* SELECTION *

..........

Now there is no cake, even at home. So I am going to clean my house. Not like a crazy person. But like a person who knows how to live the life she is in, not the life she thought she was supposed to lead.

Not another quit in me

Today I am going to write about quitting. It has come up twice this week, once just this morning, so I guess I will take that as a sign. 

There is a very big practical difference between quitting, and having quit. It is harder to quit than it is to stay quit. And I am pretty sure I do not have another quit in me. Not for sugar. Not for cigarettes. Because both of them sucked so bad.

17 years and 11 months ago, I quit manmade sugars, starches and almost all grains, along with some foods so naturally high in sugar that they kick off sugar cravings. I think it’s worth noting that all of the natural foods I avoid (potatoes, grapes, corn) are all easily made into alcohol. My body is a still.

It took a full year for me to start digesting food properly after I quit sugar and carbohydrates. When I was in the food, everything I ate was so processed that my body didn’t even know how to break down whole foods. And then another 6 months on top of that to come out of the food fog I had been in for the majority of my life.

For that year and a half I wore fuzzy pajama pants everywhere because I could not handle anything rough or restricting on my skin. I was afraid of binging so I would go to the Manhattan flagship Barnes and Noble (in said pajama pants) and stay and read until it closed at midnight, and then take my time getting home so I wouldn’t eat in the night. I watched the same 3 DVD anime (Fushigi Yuugi) on a loop just to obsess over something that wasn’t food.

..........

* SUPPLIED INFORMATION *
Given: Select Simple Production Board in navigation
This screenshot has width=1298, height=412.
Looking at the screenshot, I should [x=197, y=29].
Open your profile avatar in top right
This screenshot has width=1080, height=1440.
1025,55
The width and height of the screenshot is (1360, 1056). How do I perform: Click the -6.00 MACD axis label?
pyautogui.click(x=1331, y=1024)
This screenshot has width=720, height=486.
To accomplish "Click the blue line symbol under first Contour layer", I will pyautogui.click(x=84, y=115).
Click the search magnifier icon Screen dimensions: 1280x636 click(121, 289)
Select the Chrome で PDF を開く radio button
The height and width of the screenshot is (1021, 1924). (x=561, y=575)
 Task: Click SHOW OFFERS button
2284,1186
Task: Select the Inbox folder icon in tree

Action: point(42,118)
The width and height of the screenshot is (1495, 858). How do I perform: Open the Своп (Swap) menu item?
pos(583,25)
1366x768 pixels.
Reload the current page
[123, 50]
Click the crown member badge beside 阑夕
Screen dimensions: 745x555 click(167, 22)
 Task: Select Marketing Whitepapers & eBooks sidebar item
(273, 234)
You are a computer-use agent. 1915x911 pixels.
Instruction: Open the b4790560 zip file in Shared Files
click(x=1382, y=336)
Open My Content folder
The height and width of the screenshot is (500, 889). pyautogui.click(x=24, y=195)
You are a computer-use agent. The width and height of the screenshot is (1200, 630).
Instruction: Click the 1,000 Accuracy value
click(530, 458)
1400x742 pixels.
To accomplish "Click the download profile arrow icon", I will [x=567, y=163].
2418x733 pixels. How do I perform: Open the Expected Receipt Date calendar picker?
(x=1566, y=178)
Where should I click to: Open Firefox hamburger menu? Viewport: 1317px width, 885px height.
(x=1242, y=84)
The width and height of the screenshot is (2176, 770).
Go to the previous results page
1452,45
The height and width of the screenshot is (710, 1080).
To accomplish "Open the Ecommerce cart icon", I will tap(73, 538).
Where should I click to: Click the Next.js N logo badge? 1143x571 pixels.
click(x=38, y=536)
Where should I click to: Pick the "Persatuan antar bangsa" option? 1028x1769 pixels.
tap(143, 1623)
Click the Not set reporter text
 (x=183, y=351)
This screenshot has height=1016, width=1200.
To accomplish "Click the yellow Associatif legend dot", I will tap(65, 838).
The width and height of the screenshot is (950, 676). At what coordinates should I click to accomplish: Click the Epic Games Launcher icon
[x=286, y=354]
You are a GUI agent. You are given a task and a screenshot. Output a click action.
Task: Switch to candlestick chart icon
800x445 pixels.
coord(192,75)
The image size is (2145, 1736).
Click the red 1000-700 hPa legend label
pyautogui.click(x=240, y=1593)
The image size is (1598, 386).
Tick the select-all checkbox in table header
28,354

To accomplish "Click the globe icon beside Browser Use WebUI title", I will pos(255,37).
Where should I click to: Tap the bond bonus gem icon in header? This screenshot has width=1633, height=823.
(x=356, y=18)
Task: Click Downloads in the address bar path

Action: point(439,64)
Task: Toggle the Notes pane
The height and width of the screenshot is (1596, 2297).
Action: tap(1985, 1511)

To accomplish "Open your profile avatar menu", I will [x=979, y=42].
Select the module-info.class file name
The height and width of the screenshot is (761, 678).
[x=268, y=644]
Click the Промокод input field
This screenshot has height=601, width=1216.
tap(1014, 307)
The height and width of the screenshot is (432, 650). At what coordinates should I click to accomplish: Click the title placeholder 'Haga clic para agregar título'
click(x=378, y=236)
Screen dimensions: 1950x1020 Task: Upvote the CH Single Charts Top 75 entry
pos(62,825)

..........

* REQUIREMENTS *
A. Retype the passage from the essay on quitting between "Not another quit" and "that as a sign.", inclusive.
B. Answer these questions from the essay on quitting, one line each:
(i) How long ago did the writer quit manmade sugars, starches and almost all grains?
(ii) How long did it take for the writer to start digesting food properly after quitting sugar and carbohydrates?
(iii) Which anime did the writer watch on a loop?
C. In the essay on quitting, which natural foods does the writer say they avoid? List all of them.

* WORKED ANSWERS *
A.
Not another quit in me

Today I am going to write about quitting. It has come up twice this week, once just this morning, so I guess I will take that as a sign.

B.
(i) 17 years and 11 months ago
(ii) A full year
(iii) Fushigi Yuugi

C.
potatoes
grapes
corn